Problem details:
Retype nothing except the lines below from the one with "Blog (1127, 62)" through the one with "Submit (79, 2449)", exactly, with images left out.

Data shown:

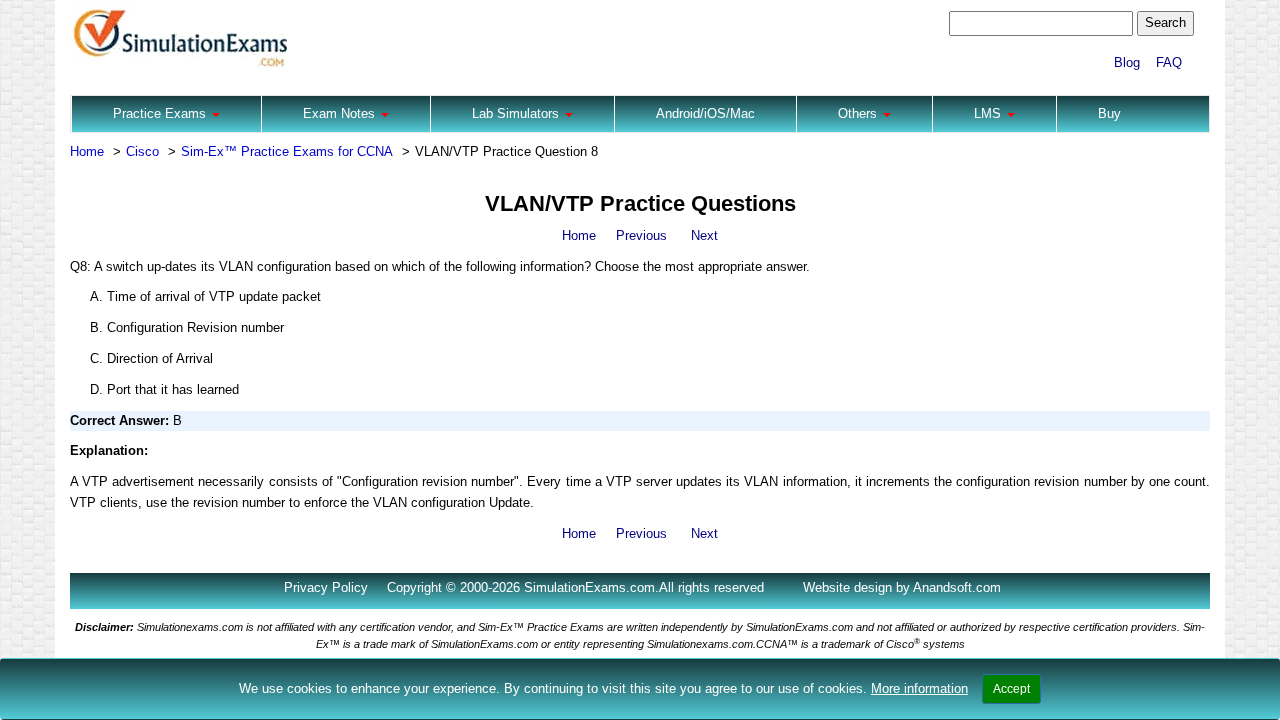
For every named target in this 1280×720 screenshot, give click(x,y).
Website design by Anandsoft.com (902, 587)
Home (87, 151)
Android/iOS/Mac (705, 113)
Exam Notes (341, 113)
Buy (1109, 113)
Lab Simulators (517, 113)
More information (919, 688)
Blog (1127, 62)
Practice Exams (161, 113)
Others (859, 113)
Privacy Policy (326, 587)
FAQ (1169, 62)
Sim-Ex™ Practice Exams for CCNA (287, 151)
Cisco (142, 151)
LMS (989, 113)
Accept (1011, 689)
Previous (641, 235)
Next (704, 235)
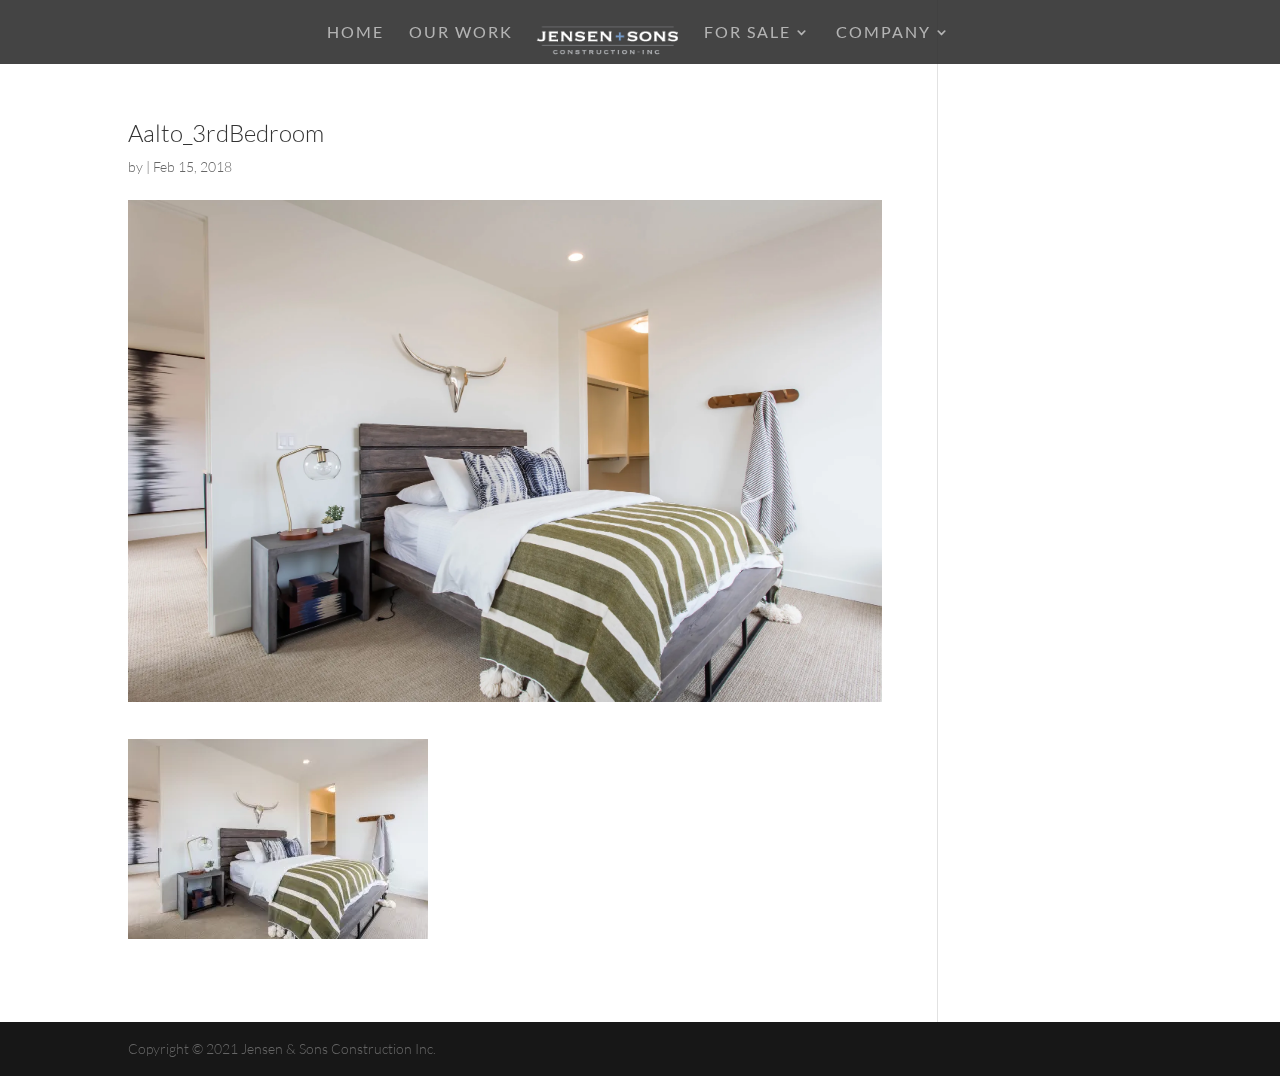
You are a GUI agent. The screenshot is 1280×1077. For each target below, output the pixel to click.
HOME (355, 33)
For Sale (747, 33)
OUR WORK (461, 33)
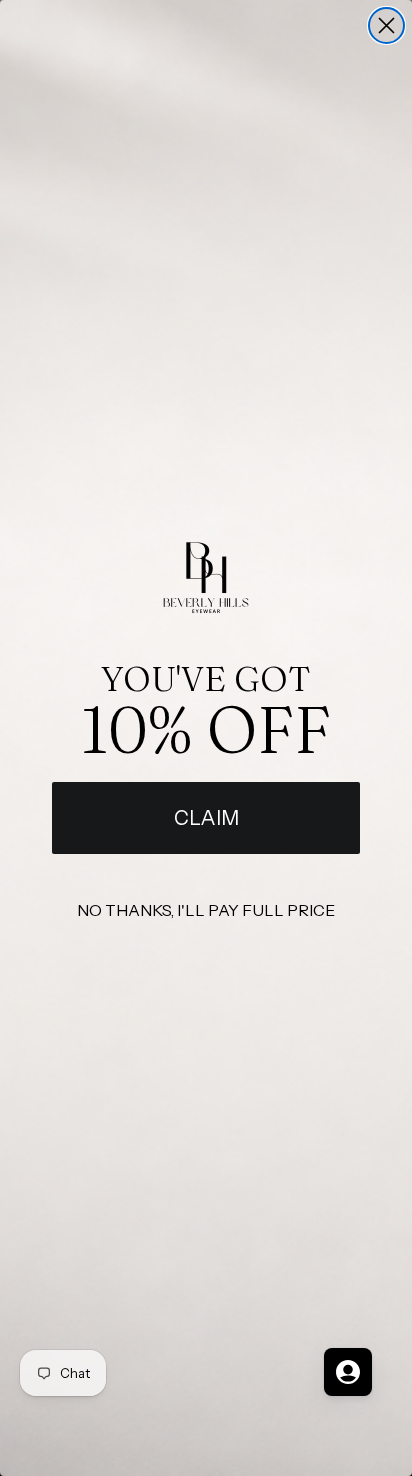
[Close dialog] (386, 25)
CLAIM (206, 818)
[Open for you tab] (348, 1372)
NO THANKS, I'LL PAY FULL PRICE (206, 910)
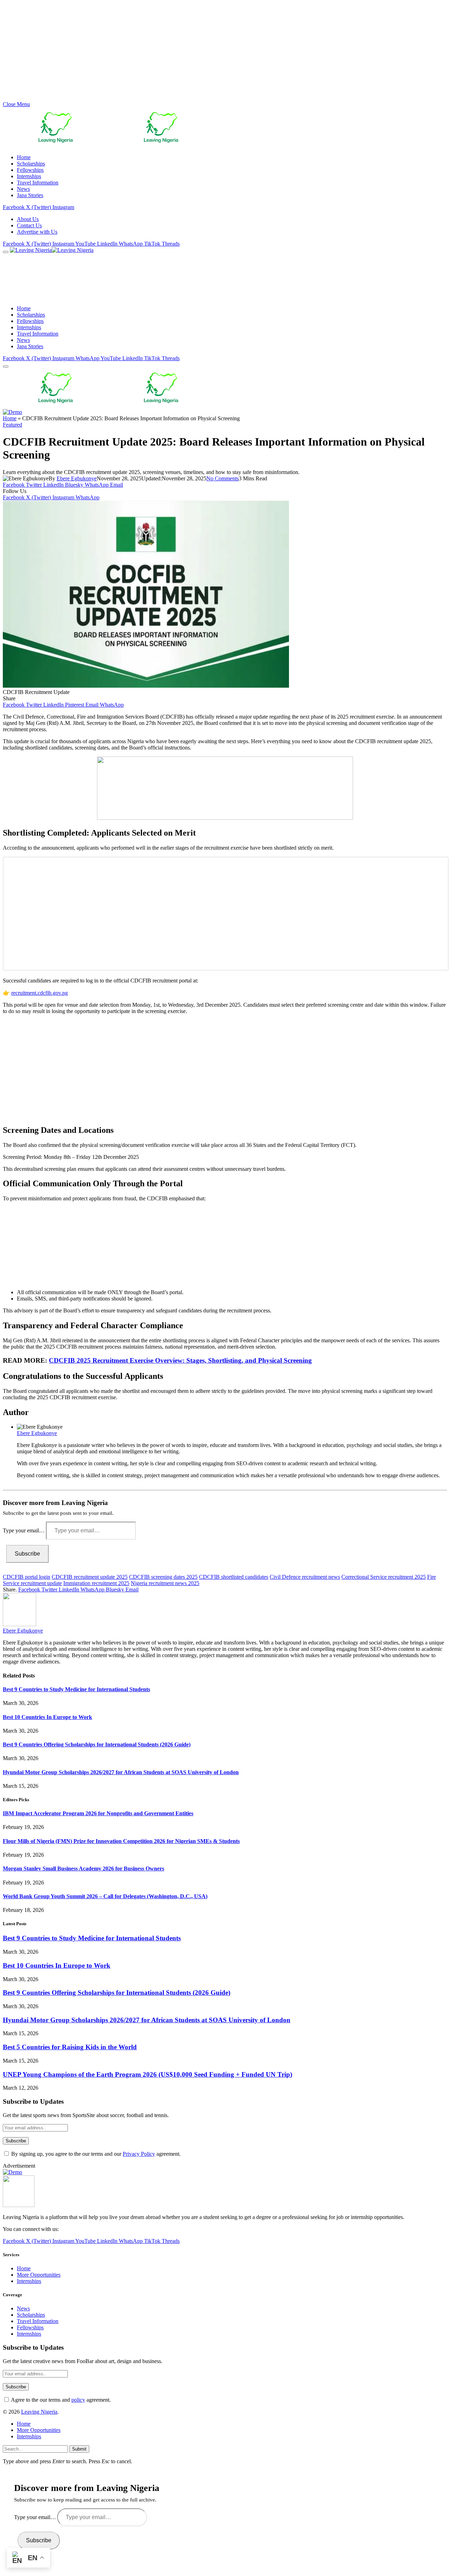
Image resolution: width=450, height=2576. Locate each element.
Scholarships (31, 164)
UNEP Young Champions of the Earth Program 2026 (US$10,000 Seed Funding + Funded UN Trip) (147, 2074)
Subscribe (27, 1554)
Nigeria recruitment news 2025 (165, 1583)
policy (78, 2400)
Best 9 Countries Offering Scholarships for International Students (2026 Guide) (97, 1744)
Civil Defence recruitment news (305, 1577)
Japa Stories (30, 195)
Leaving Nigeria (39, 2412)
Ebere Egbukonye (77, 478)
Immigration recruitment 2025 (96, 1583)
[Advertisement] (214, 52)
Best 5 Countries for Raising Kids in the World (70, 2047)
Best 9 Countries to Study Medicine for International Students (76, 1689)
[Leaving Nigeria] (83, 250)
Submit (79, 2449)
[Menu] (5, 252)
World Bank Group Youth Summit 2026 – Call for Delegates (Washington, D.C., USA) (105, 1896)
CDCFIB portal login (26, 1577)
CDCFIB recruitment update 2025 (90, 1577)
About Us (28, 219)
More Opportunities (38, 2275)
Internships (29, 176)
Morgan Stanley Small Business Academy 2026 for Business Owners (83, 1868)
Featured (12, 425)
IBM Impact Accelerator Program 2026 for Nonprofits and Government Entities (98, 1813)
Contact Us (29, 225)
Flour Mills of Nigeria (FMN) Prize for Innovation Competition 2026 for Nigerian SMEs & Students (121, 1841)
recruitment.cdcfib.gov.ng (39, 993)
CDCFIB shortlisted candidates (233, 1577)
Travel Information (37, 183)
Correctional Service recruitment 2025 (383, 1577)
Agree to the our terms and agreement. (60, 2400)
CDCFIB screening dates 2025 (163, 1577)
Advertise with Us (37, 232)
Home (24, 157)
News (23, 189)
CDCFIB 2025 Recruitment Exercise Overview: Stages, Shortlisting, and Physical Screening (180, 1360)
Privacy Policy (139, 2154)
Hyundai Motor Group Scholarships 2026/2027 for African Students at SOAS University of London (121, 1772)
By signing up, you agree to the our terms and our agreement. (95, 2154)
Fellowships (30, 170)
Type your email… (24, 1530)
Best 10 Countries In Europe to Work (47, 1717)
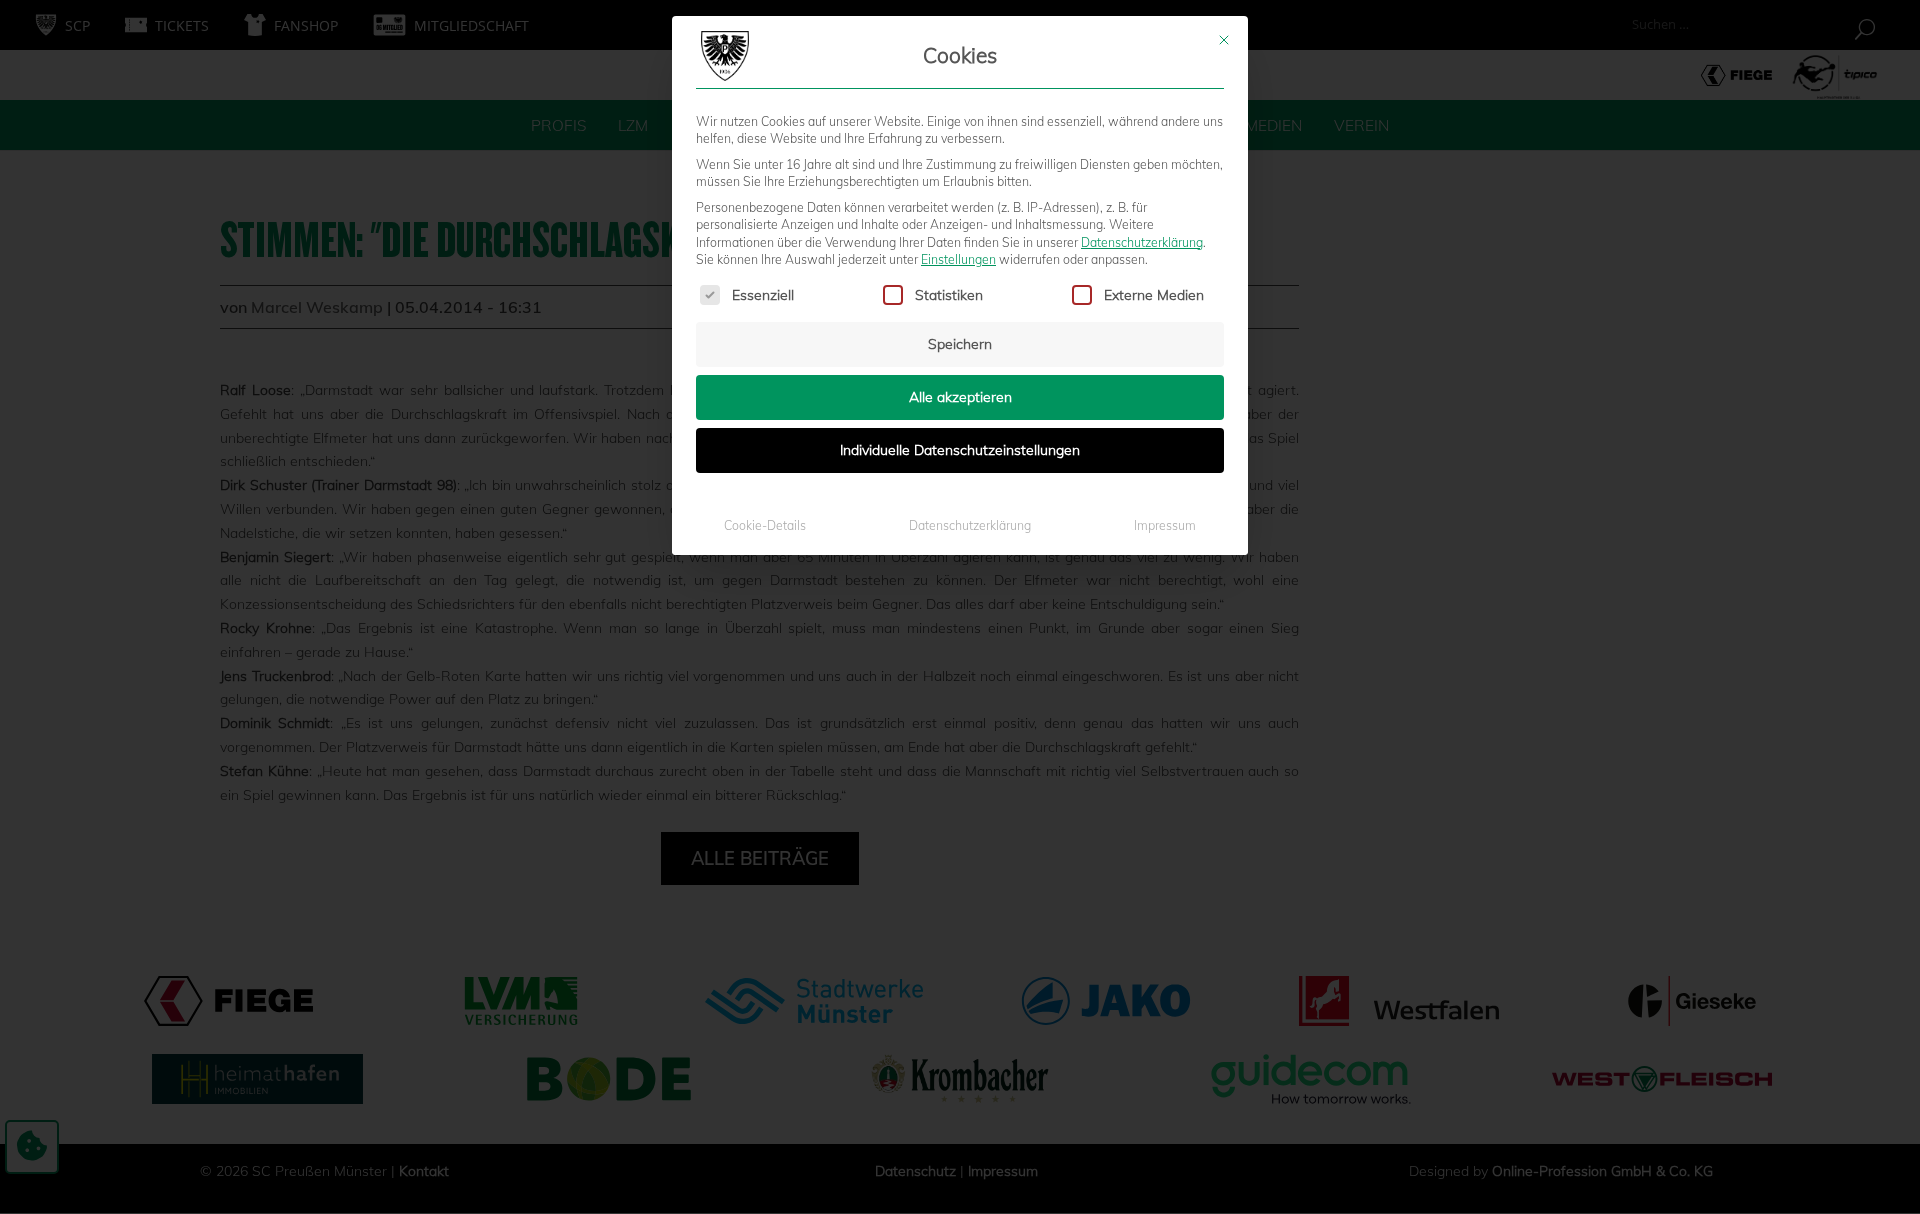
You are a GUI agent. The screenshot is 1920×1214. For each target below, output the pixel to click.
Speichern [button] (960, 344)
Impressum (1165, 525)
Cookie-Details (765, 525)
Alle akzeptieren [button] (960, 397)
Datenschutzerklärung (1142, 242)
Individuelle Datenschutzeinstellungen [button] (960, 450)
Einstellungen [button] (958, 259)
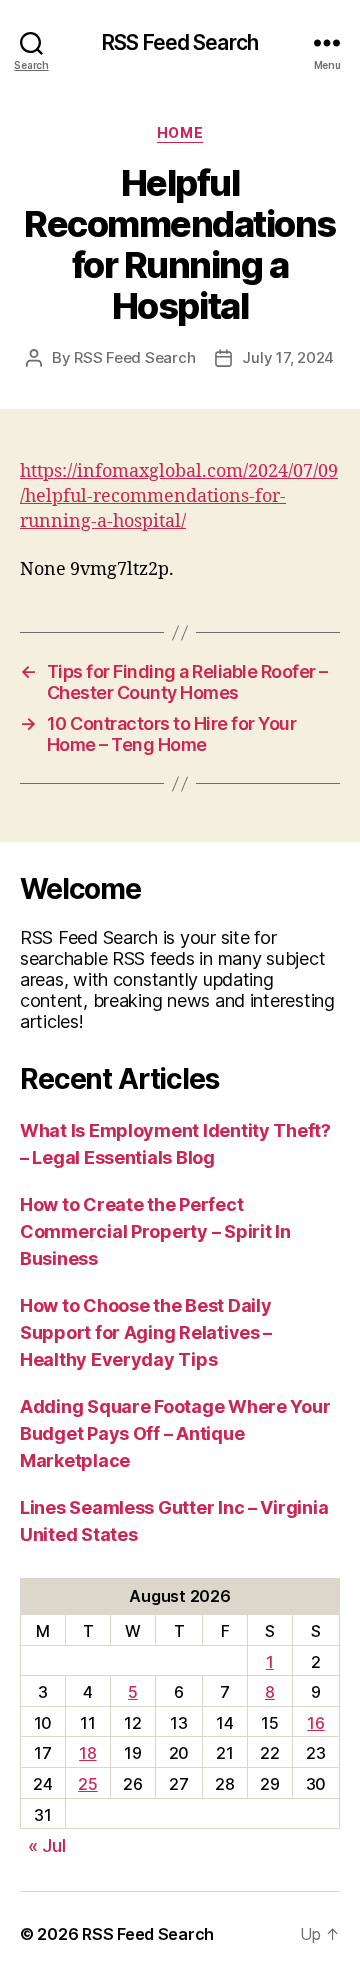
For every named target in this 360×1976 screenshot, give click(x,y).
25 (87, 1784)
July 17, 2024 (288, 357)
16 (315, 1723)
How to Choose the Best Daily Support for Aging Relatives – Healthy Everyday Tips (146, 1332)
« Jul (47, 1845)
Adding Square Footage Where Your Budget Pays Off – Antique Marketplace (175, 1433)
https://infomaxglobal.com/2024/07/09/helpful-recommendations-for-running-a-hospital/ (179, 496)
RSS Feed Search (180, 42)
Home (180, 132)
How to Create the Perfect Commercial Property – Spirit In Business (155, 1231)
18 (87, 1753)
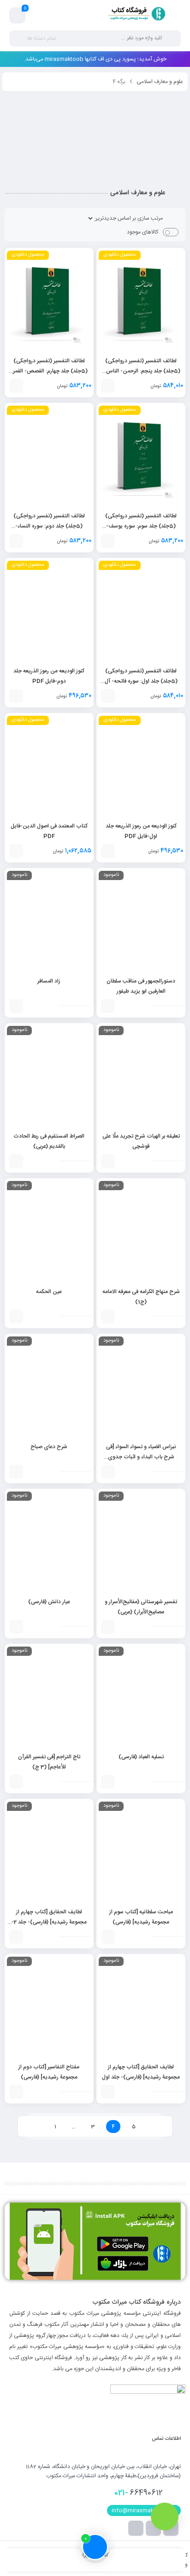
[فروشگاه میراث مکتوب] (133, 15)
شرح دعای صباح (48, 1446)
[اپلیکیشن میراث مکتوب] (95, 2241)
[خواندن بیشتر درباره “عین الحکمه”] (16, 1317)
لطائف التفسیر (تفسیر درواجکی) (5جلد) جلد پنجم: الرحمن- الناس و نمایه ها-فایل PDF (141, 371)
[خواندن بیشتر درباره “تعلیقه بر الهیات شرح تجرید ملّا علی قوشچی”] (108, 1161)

Finished task:
Blog (1127, 62)
Practice Exams (161, 113)
Others (859, 113)
Privacy Policy (326, 587)
FAQ (1169, 62)
Sim-Ex™ Practice Exams for CCNA (287, 151)
Cisco (142, 151)
LMS (989, 113)
Accept (1011, 689)
Previous (641, 235)
Next (704, 235)
You are a GUI agent. The screenshot is 1280×1077. For each target below, output the pixel to click.
HOME (355, 33)
For Sale (747, 33)
OUR WORK (461, 33)
[Close dialog] (386, 25)
CLAIM (206, 818)
[Open for you tab] (348, 1372)
NO THANKS, I'LL PAY FULL PRICE (206, 910)
Image resolution: width=450, height=2576. Locate each element.
Scholarships (31, 164)
UNEP Young Champions of the Earth Program 2026 (US$10,000 Seed Funding + Funded UN Trip) (147, 2074)
Subscribe (27, 1554)
Nigeria recruitment news 2025 (165, 1583)
policy (78, 2400)
Best 9 Countries Offering Scholarships for International Students (2026 Guide) (97, 1744)
Civil Defence recruitment news (305, 1577)
Japa Stories (30, 195)
Leaving Nigeria (39, 2412)
Ebere Egbukonye (77, 478)
Immigration recruitment 2025 (96, 1583)
[Advertisement] (214, 52)
Best 5 Countries for Raising Kids in the World (70, 2047)
Best 9 Countries to Study Medicine for International Students (76, 1689)
[Leaving Nigeria] (83, 250)
Submit (79, 2449)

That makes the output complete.